The next one with us today is xud خُد (Take!). And here comes my mother’s favorite: xud izzibāla m3āk خُد الزِّبالة معاك (Take out the garbage! [with you; that is, on your way out]). zibāla زِبالة means ‘garbage,’ and ma3āk معاك means ‘with you.’ xāɖir, ya māma! حاضِر يا ماما (Yes, mom!)


istánna اِسْتنّى (Wait!) istánna sánya, law samáɧt اِسْتنّى ثانْيَة لَوْ سمحْت (Wait a second, please!).


ímši اِمْشي (Go!; Walk!; Leave!) It can have any of these meanings. ímši min hína اِمْشي مِن هِنا (Go away [from here]!) اِمْشي already ends in -i ـي, so we just have one form for the masculine and for the feminine–for addressing a male and for addressing a female. And for addressing more than one person, we add -u ـوا: ímšu اِمْشوا (Go!) ahú gih! ímši -nta dilwáʔti أهو جِه! اِمْشي إنْتَ دِلْوَقْتي (There he is! You go now!) Notice that ímši اِمْشي and ínta إنْتَ run together as imšínta. So, I omitted the i- from ínta.

ímši bišwēš اِمْشي بِشْويْش (Go slowly!) It can mean ‘walk’ or even ‘drive’ slowly. And what other words can we use here for ‘slowly’? Right! 3ála máhlak على مهْلك: ímši 3ala máhlak اِمْشي على مهْلك


nām نام (Sleep!) nām bádri innahárda 3ašān fī šuɣl ktīr áwi búkra -ʂʂubɧ, in šāʔ allāh. نام بدْري النّهارْده عشان فيه شُغْل كْتير أوي بُكْره الصُّبْح إن شاء الله (Go to bed early because there is a lot of work tomorrow morning, God willing!)

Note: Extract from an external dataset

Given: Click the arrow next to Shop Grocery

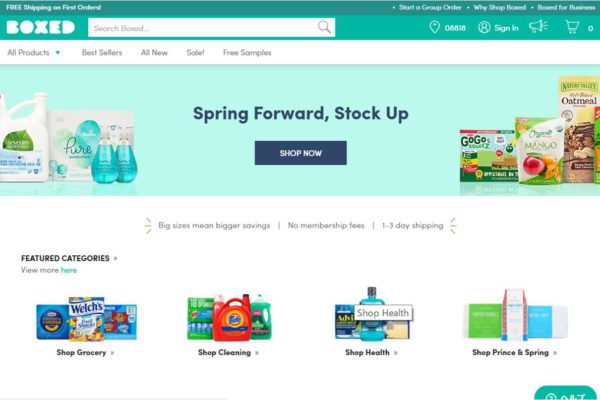Looking at the screenshot, I should 112,353.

kul كُل (Eat!) kúli, ínti ma-kaltīš ɧāga ʈūl innahār كُلي، إنْتي مكُلْتيش حاجة طول النّهار (Eat! You haven’t eaten anything all day!)


itfáɖɖal اِتْفضّل (Go ahead!) And this can also translate as ‘Here you go!’ I can offer you a cup of coffee and say اِتْفضّل (Here you are!). I can just say اِتْفضّل to mean ‘Please, sit down!’ or ‘Come in!’ Or itfaɖɖálu, uʔ3ūdu اِتْفضّلوا، اُقْعُدوا (Please, sit down!) And here, you can make a hand gesture with an open palm, which is much better than pointing with a finger, which is not polite.


buʂʂ بُصّ (Look!) buʂʂíli w ána batkallímak بُصِّلي و أنا بتْكلِّمك (Look at me when I’m talking to you!)
buʂʂ báʂʂa 3ála -lmakān kída w ʔúlli ʔēh ráʔyak. بُصّ بصّة على المكان كِده و قُلّي أيْه رأْيَك (Take a look at the place and tell me what you think!)


ɧāsib حاسِب (Watch out!; Pay attention!; Be careful!) ɧāsib il3arabíyya حاسِب العربية (Watch out for the car!)

It can also mean ‘pay,’ as in ‘pay a bill.’ ɧasbí-nti -lmarrādi 3ašān nisīt ilfilūs fi -lbēt حاسْبي إنْتي المرّة دي عشان نِسيت الفِلوس في البيْت (You pay this time because I forgot the money at home!)